Later, I visited the Assyrian halls with their intricate reliefs of Assyrian kings (Ashurnazipal, Sennechareb) flanked by winged beasts with human heads, cuneiform inscriptions extolling the virtues and feats and valor of the king scrawled across the middle of each panel like the Milky Way across the sky.  The museum was open late yesterday and today, so I now need to see the Greek Parthenon statuary (“Elgin marbles”) before going back to the hotel.  I have still one more day here.

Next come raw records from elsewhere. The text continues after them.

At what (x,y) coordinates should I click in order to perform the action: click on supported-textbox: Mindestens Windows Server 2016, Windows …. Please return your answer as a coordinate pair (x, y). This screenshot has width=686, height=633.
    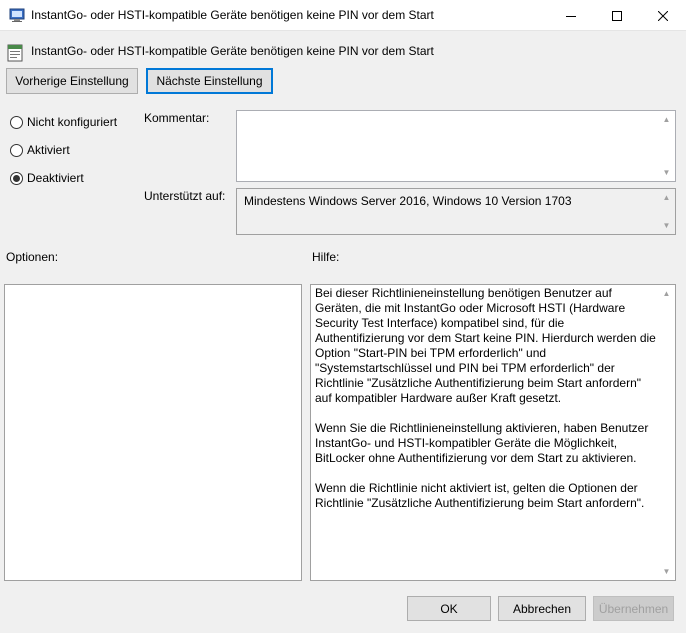
    Looking at the image, I should click on (456, 212).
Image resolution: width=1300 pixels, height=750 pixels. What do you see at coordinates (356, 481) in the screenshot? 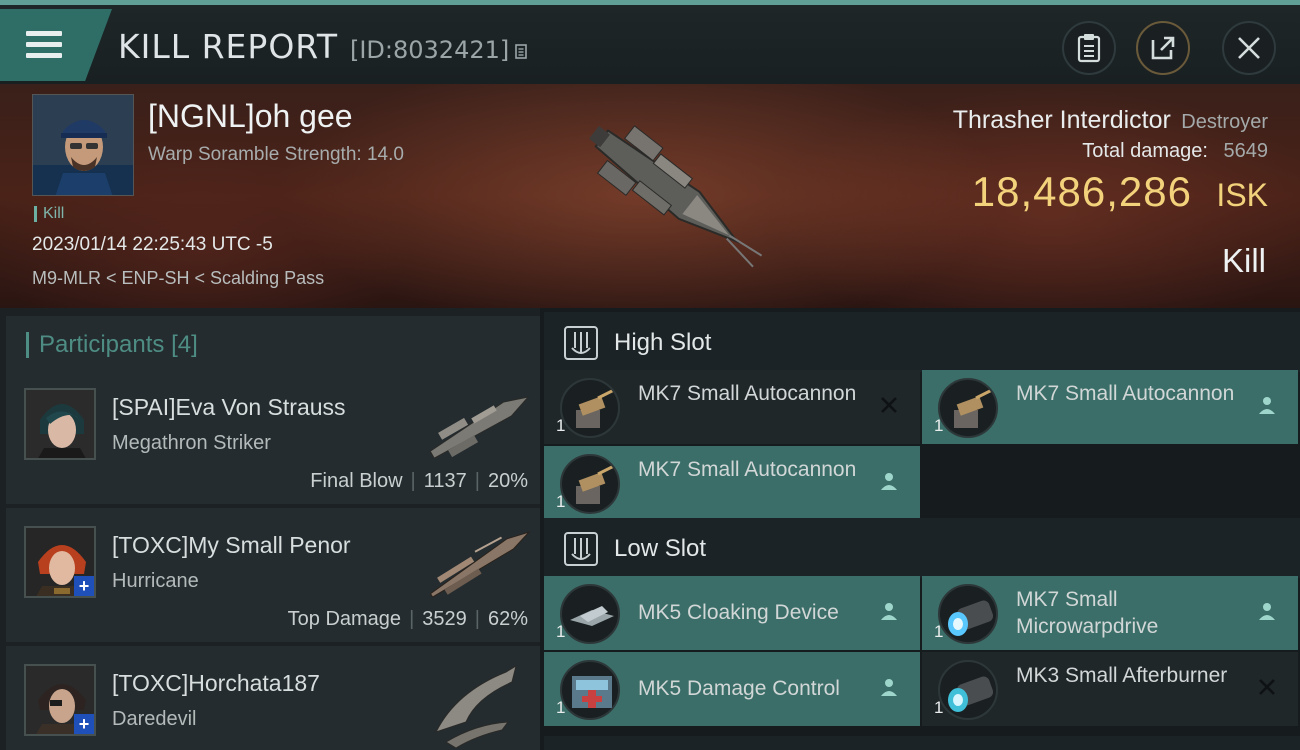
I see `participant-role: Final Blow` at bounding box center [356, 481].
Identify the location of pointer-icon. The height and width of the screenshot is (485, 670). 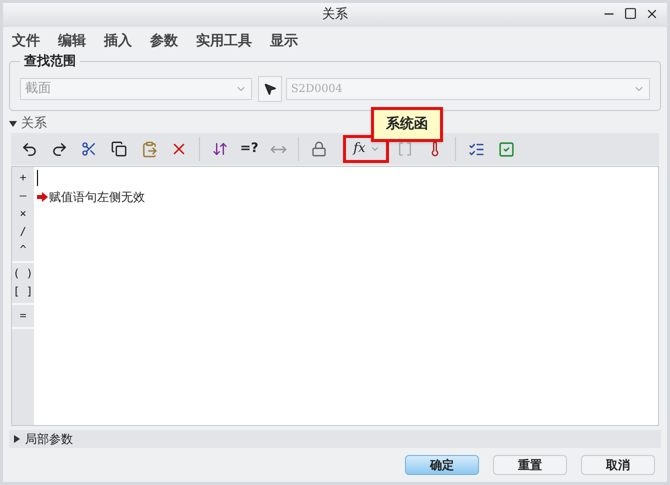
(270, 89).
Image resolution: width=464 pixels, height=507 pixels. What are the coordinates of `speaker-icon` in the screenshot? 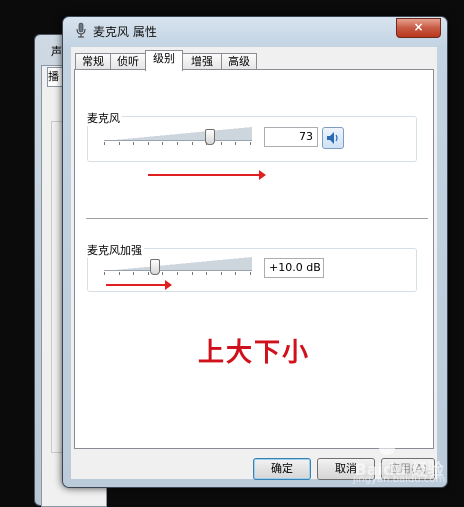 It's located at (332, 138).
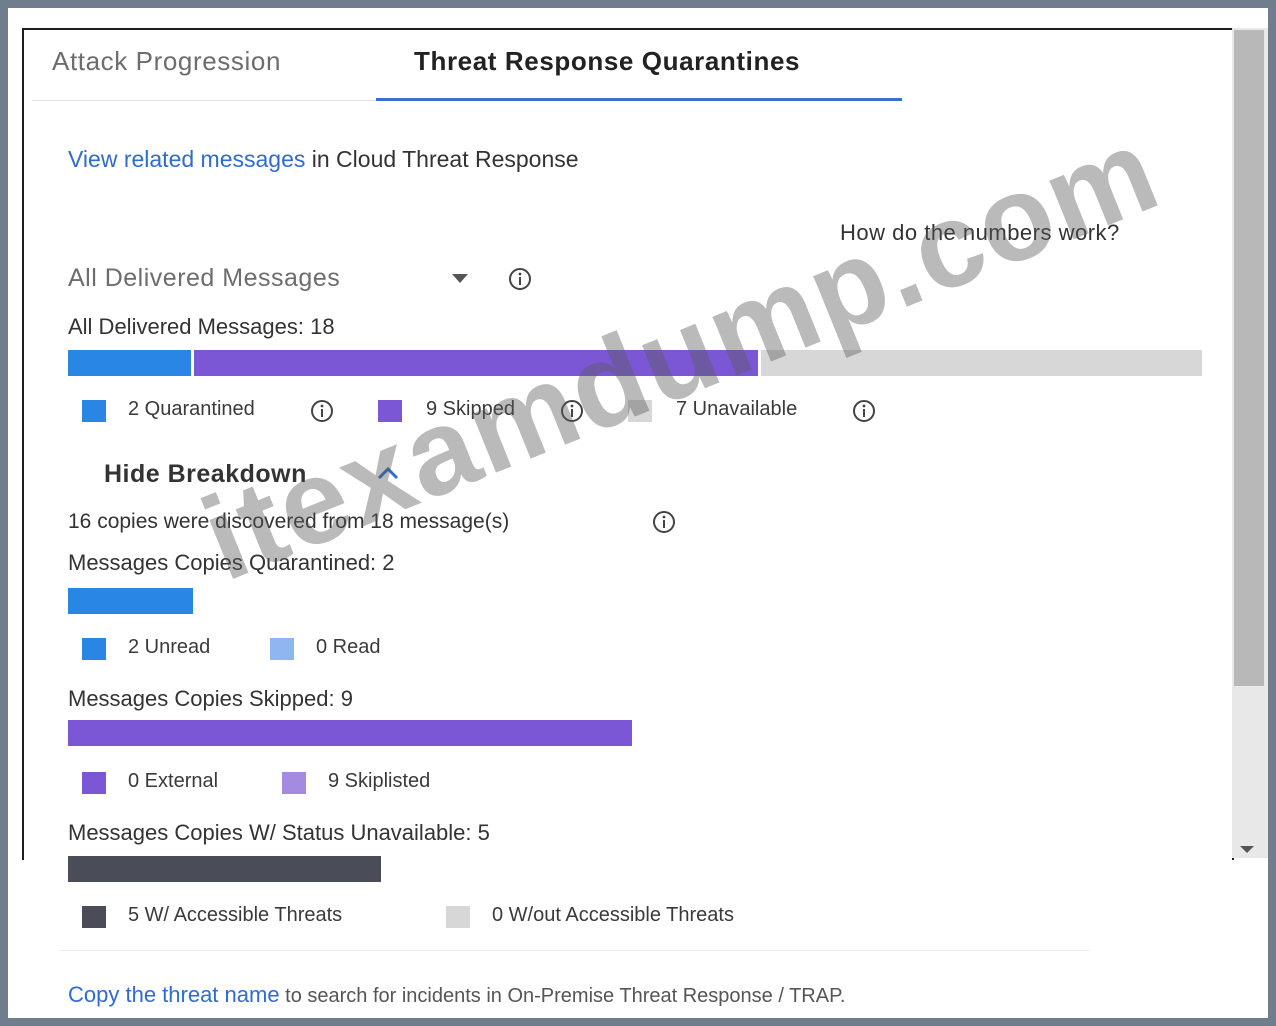 The width and height of the screenshot is (1276, 1026). Describe the element at coordinates (294, 783) in the screenshot. I see `legend-swatch-skiplisted` at that location.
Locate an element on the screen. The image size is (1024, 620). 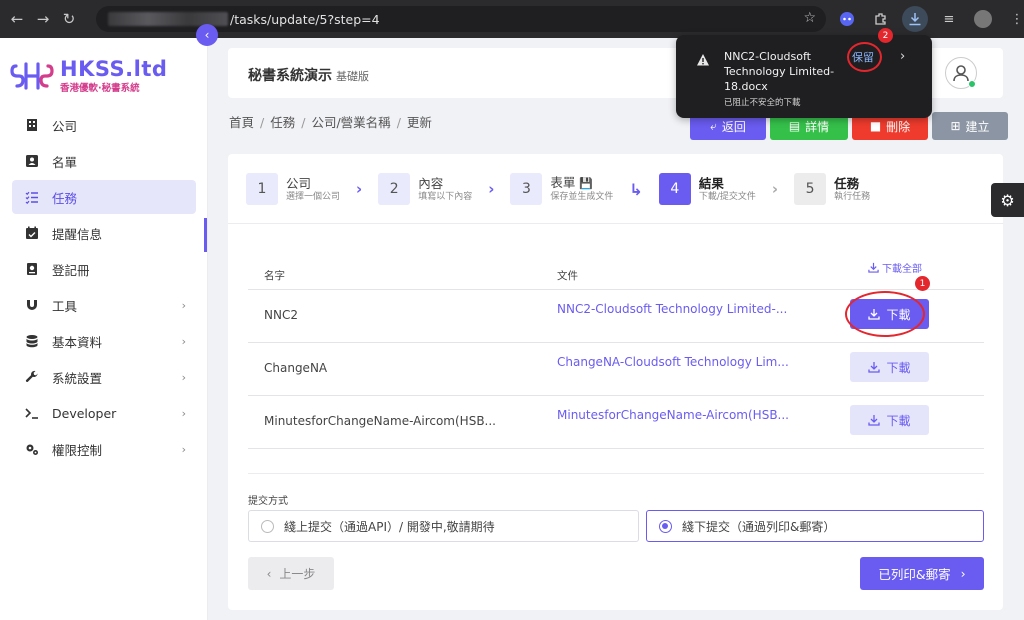
sidebar-item-label: 系統設置 is located at coordinates (78, 378).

(Later) I did go back later to the galleries on ancient Greece and saw the marble friezes and metopes of the Parthenon (the Elgin marbles) filling one huge, long hallway and another smaller room – yards and yards of marble, tons and tons of marble, most of it in dreadful shape, because these slabs of high-relief marble sculpture are really the debris of the marvelous temple to Athena that had stood intact for over two millennia (although usurped for the worship of other deities) until it was blown up in 1687 during fighting between the Greeks and Turks.  Someone had stored explosives in this venerated ancient site.  How stupid!  Something similar happened to the face of the Egyptian Sphinx, I believe.  Some soldiers (Turkish?) used it for target practice a couple centuries ago.
I took photos of some of the better-preserved blocks, as well as of some other representative sculpture.